▶ DATA SHOWN
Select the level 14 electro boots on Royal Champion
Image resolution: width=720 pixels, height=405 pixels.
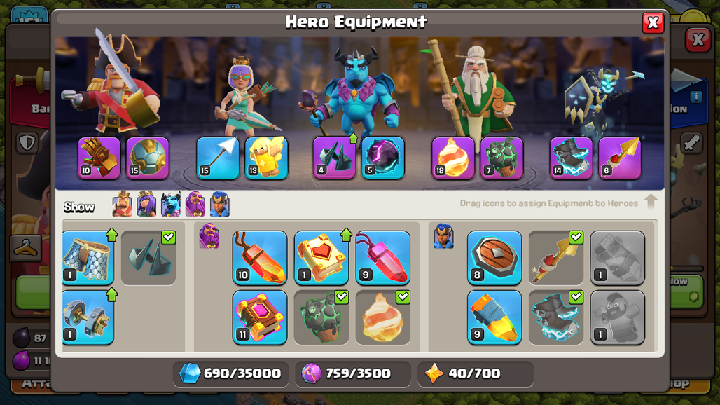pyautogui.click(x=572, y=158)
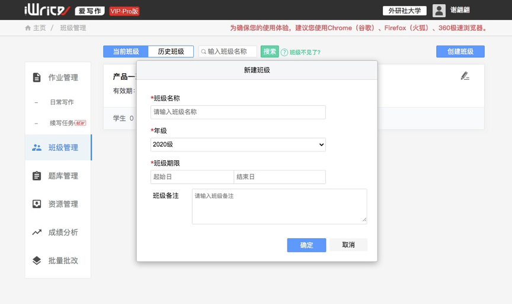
==
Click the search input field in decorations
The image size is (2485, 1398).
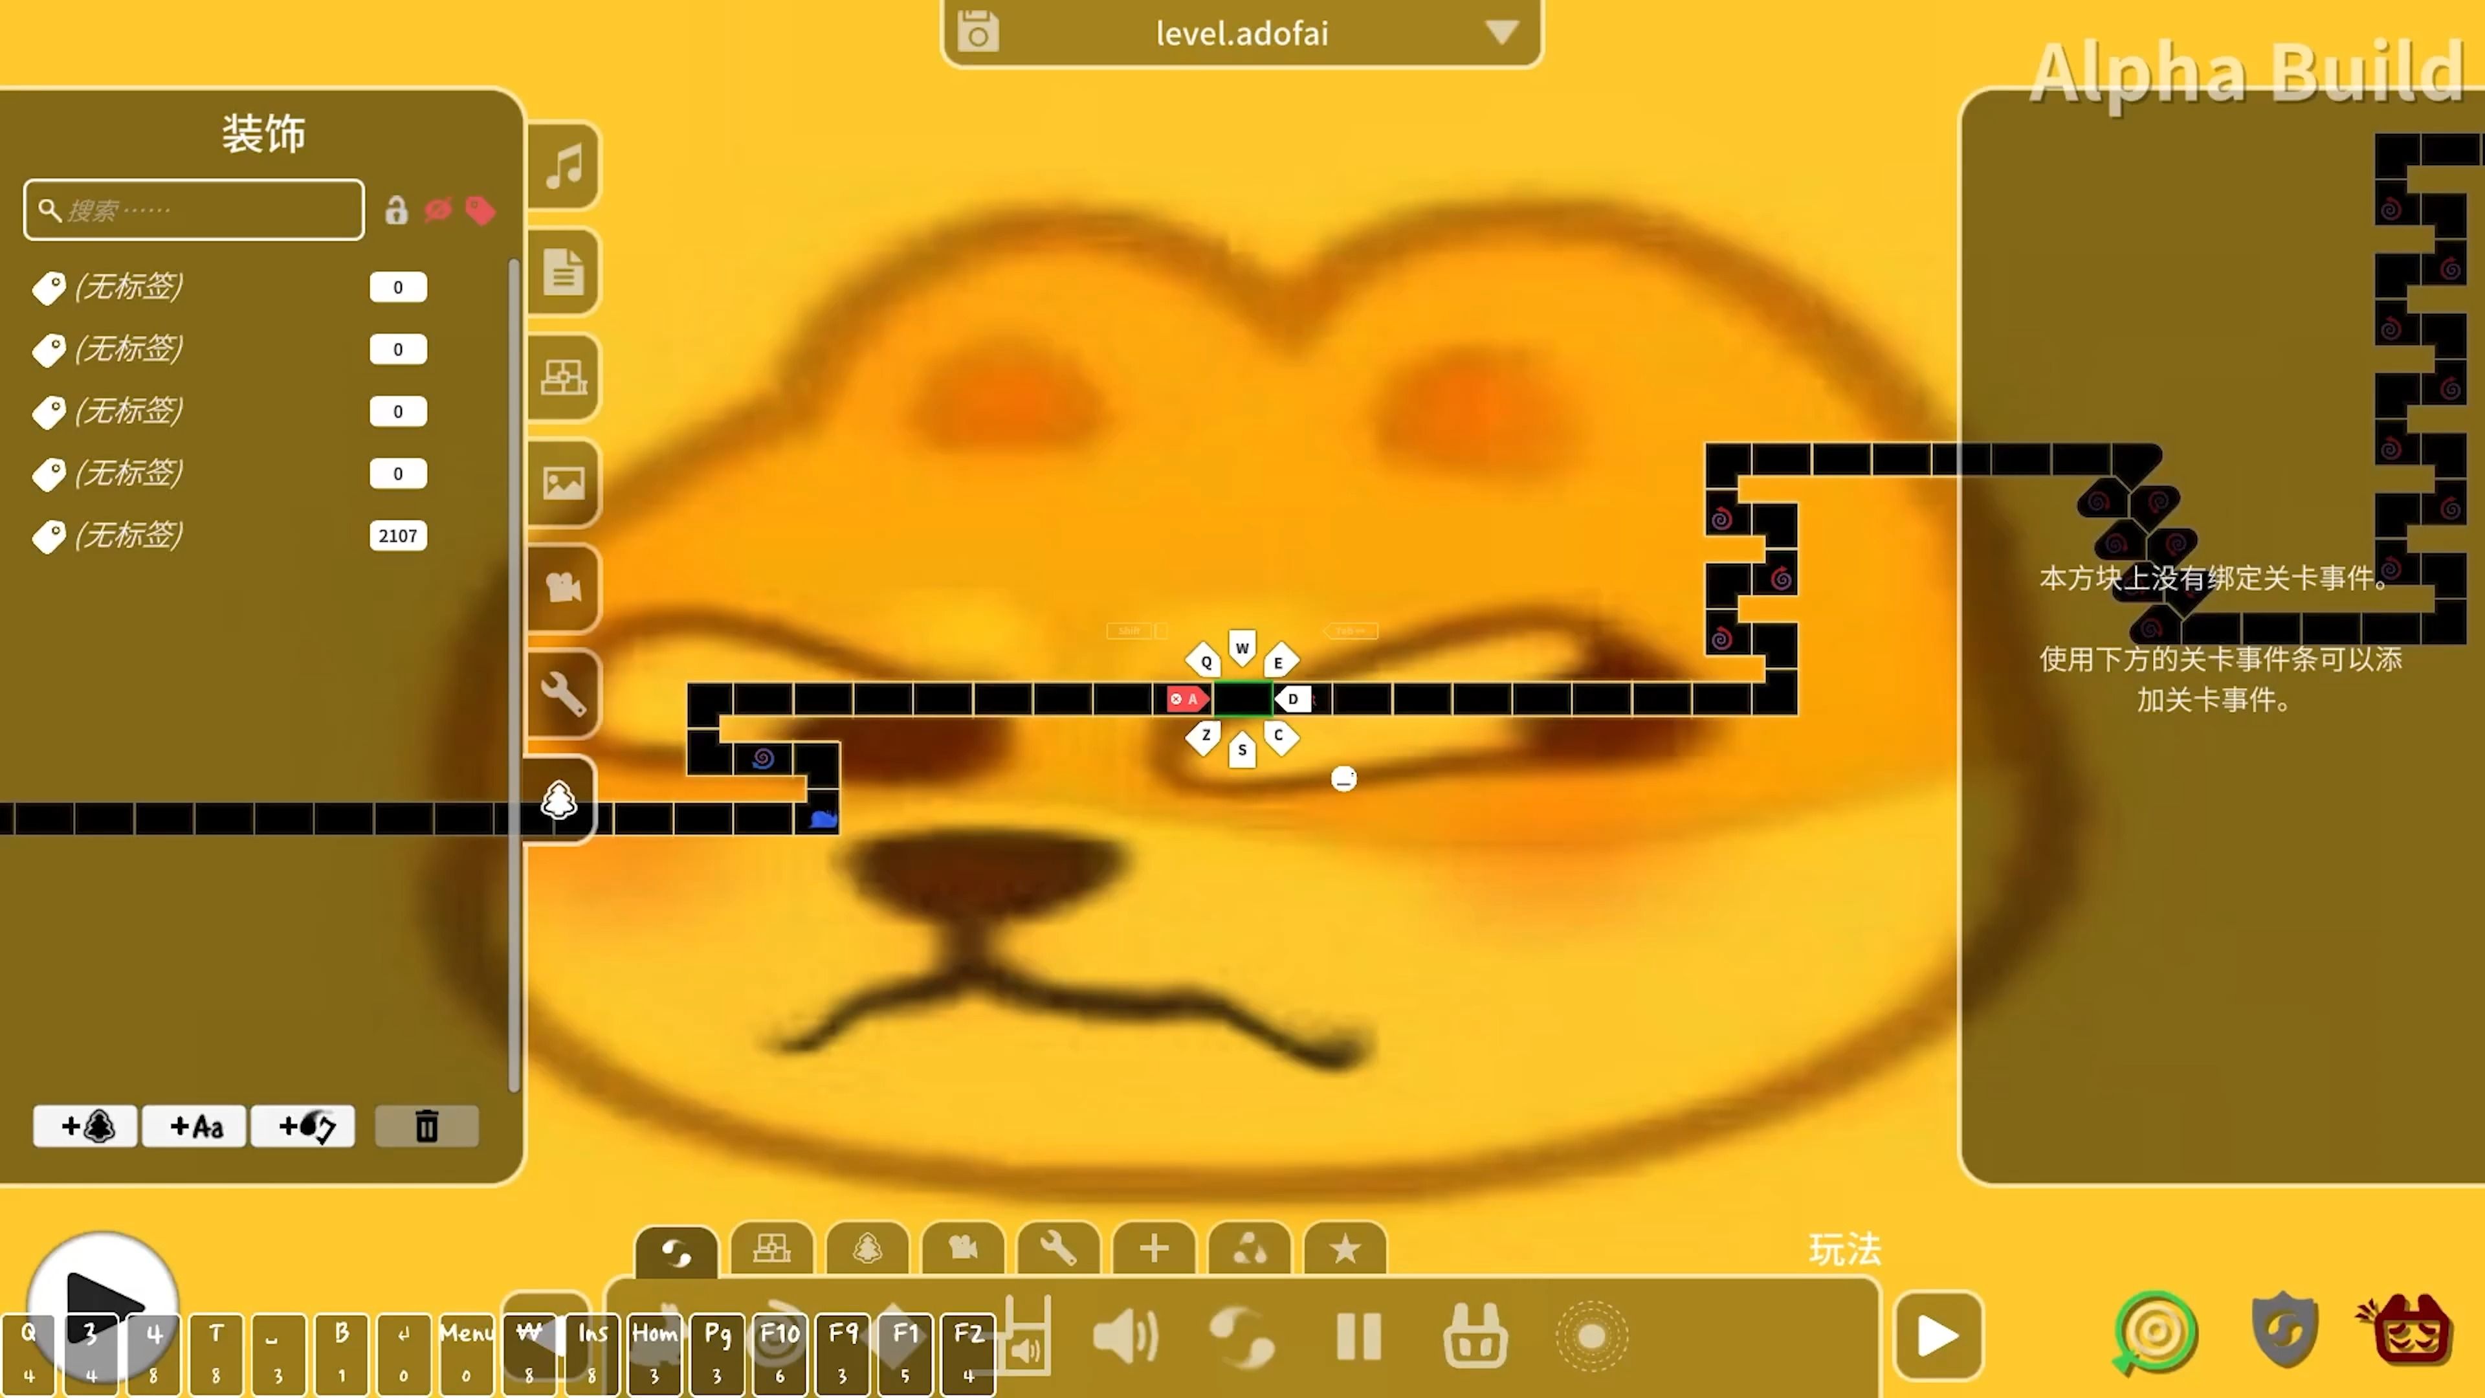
---
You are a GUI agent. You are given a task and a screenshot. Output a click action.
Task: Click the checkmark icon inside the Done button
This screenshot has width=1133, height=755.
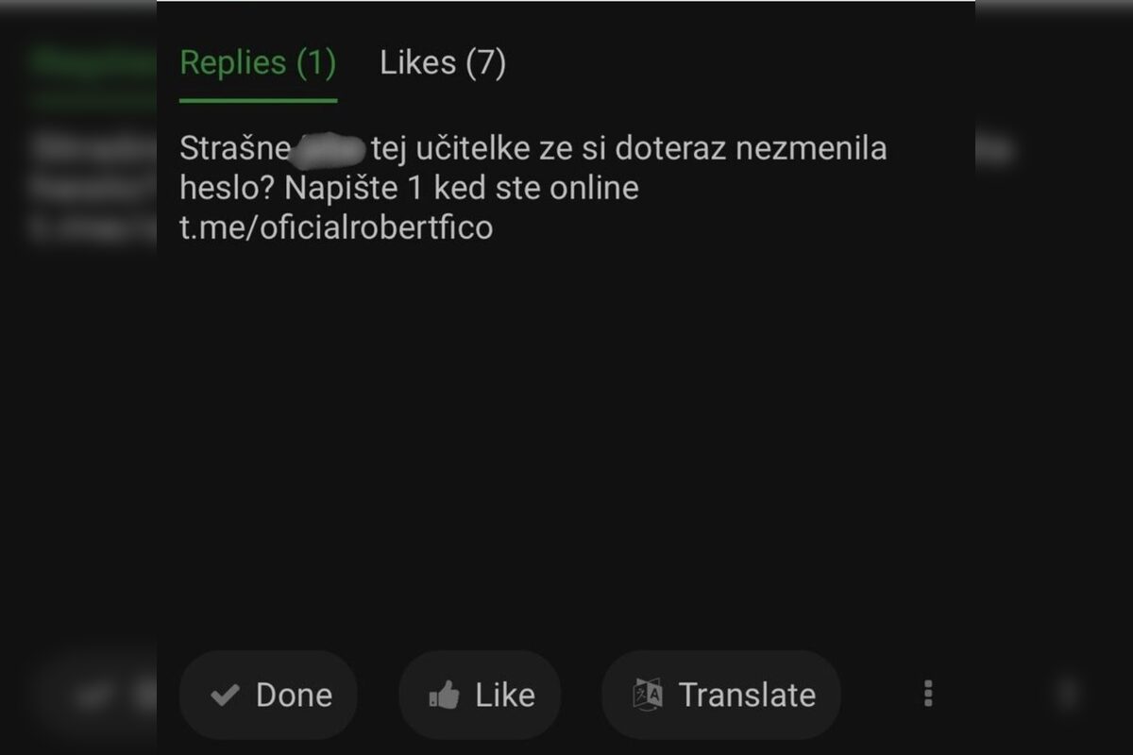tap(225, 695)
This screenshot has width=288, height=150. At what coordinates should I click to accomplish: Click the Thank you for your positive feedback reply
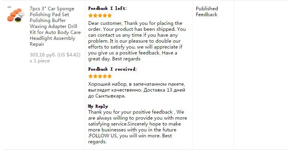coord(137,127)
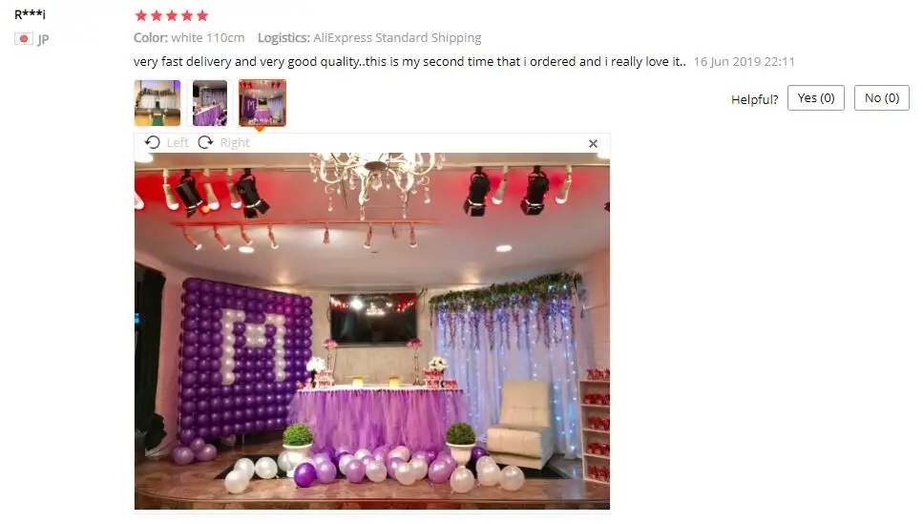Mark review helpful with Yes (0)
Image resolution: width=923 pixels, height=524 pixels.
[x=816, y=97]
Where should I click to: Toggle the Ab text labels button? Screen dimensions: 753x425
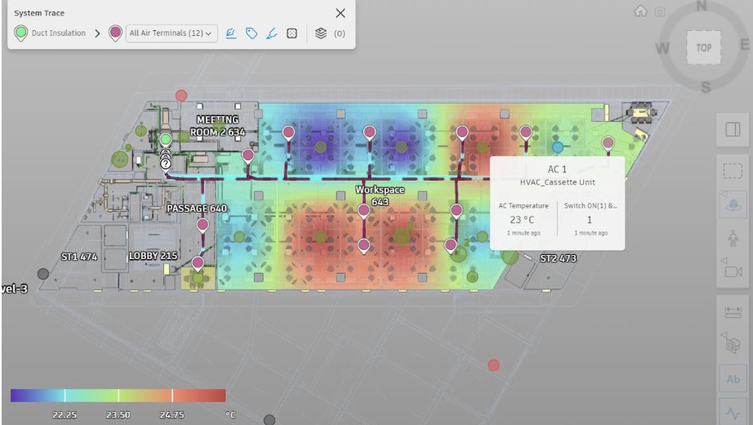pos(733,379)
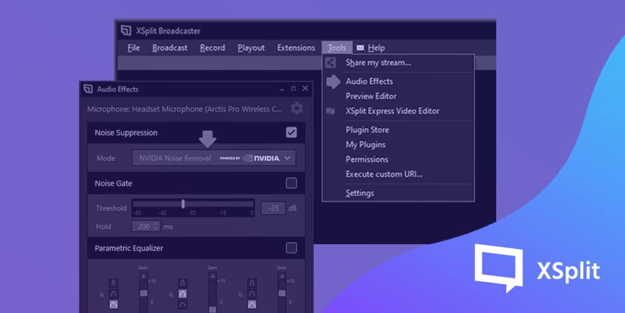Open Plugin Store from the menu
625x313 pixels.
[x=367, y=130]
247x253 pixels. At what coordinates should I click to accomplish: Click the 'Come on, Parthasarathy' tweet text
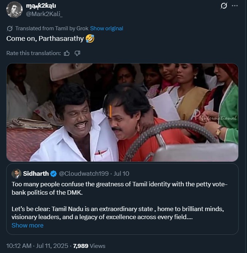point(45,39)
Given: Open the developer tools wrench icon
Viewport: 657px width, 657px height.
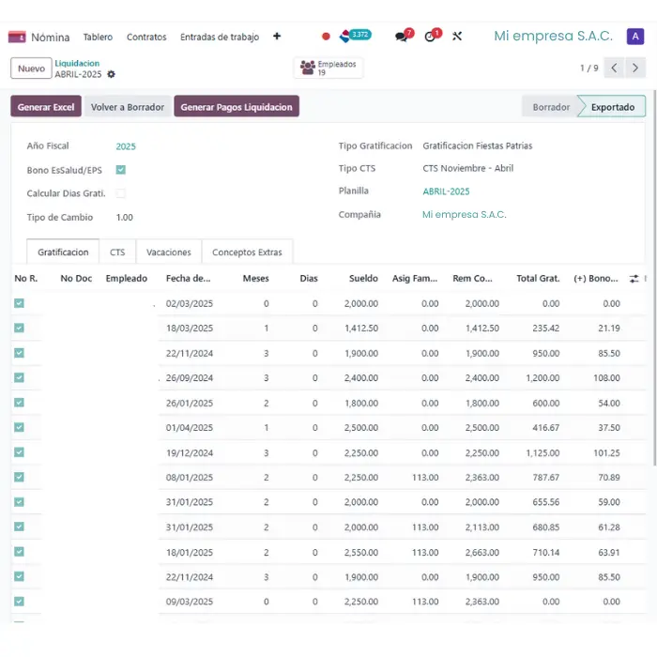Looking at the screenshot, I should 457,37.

▶ WHAT IS BEING ASKED
Scan the material line by line and report each one that contains "icon".

▶ SOLUTION FOR THIS PROBLEM
Task: Click the checkmark icon inside the Done button
Given: Open the developer tools wrench icon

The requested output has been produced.